Padły zdaje się dwa z trzech - jeśli rzeczywiście, to jest to tragiczny wynik, nawet jeśli mają jakieś zapasowe. Ale zdaje się, że podczas starów pierwszych załogowych Dragonów też były jakieś kłopoty z silniczkami manewrowymi?
Czy ktoś wie, do jakich manewrów te silniczki są niezbędne? Do cumowania, do zejścia z orbity i lądowania, lub/i czy do czegoś innego?
Mission control in Houston just informed astronaut Bob Hines on the International Space that the ISS Mission Management Team polled "go" for rendezvous of the Starliner spacecraft with the station later today.

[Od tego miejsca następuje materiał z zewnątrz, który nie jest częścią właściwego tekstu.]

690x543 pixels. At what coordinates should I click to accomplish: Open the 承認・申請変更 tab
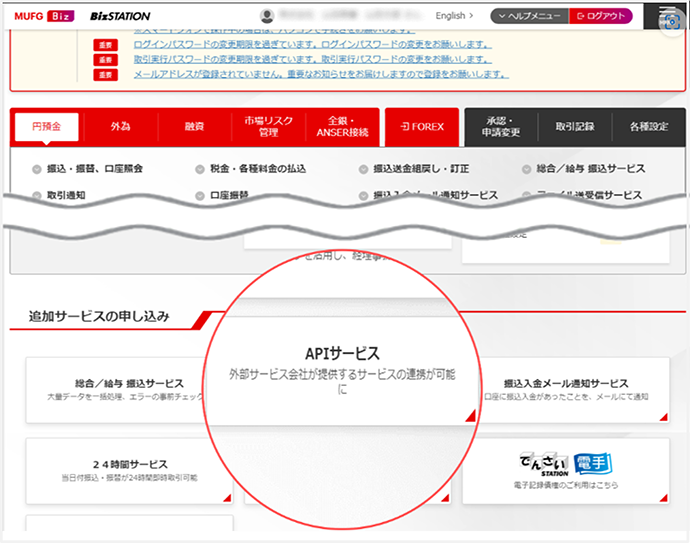pos(499,127)

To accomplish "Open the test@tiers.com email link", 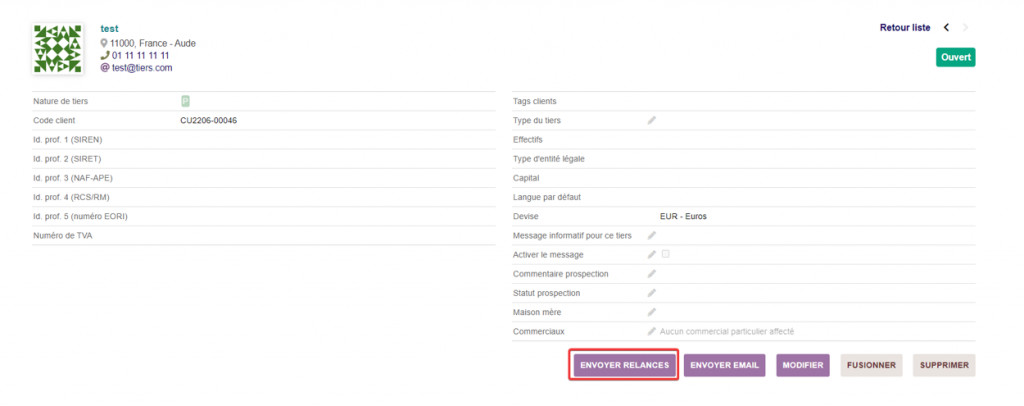I will point(142,68).
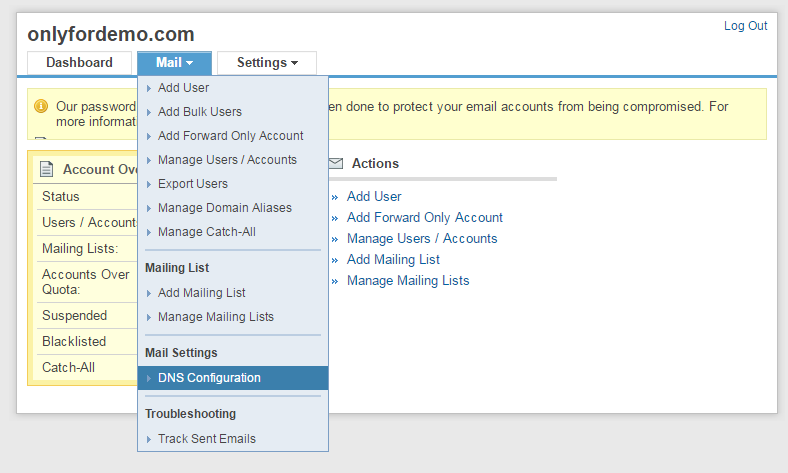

Engineers overnight analyzed the failure of two thrusters during the orbit insertion burn. The Starliner’s orbital maneuvering and attitude control, or OMAC, jets were used for the injection burn, and will be fired again for several rendezvous burns to fine-tune the craft’s approach to the International Space Station.
“We had two thrusters fail,” said Mark Nappi, Boeing’s Starliner program manager. “The first one had fired. It fired for a second and then it shut down. The flight control system did what it was supposed to and it turned it over to the second thruster. It fired for about 25 seconds and then it shut down.
“Again, the flight control system took over, did what it was supposed to, and and went to third thruster and we had a successful orbital insertion,” Nappi said.
The Starliner spacecraft remained on course to dock at the space station around 7:10 p.m. EDT (2310 GMT) Friday, but officials said engineers will analyze the thruster issue overnight before a management meeting Friday morning to decide on whether to proceed with the approach to the station.
Steve Stich, NASA’s commercial crew program manager, said the spacecraft has “plenty of redundancy” to complete the test flight without the failed thrusters. The thrusters that shut off during the orbit insertion burn are located in one of four doghouse-shaped propulsion pods on the Starliner service module.
Each “doghouse” has three aft-facing OMAC engines, for a total of 12. There are eight additional OMAC engines positioned in other areas of the spacecraft. Each OMAC thruster generates about 1,500 pounds of thrust, and are used in conjunction with lower-thrust reaction control system thrusters to maneuver the Starliner spacecraft in orbit.
The OMAC engines completed another orbit phasing burn Thursday night, and will be used again for approach maneuvers closer to the space station Friday. The capsule’s final approach will be controlled by the smaller reaction control system jets, then the OMAC engines will fire again at the end of the mission for the deorbit burn to set up the Starliner for re-entry and landing.
Despite the thruster problem, NASA and Boeing officials were pleased with the start to the Starliner’s unpiloted demonstration mission, known as Orbital Flight Test-2. Officials also a sublimator, part of the Starliner’s cooling system, was “sluggish” during the launch, but its performance improved once the spacecraft arrived in space.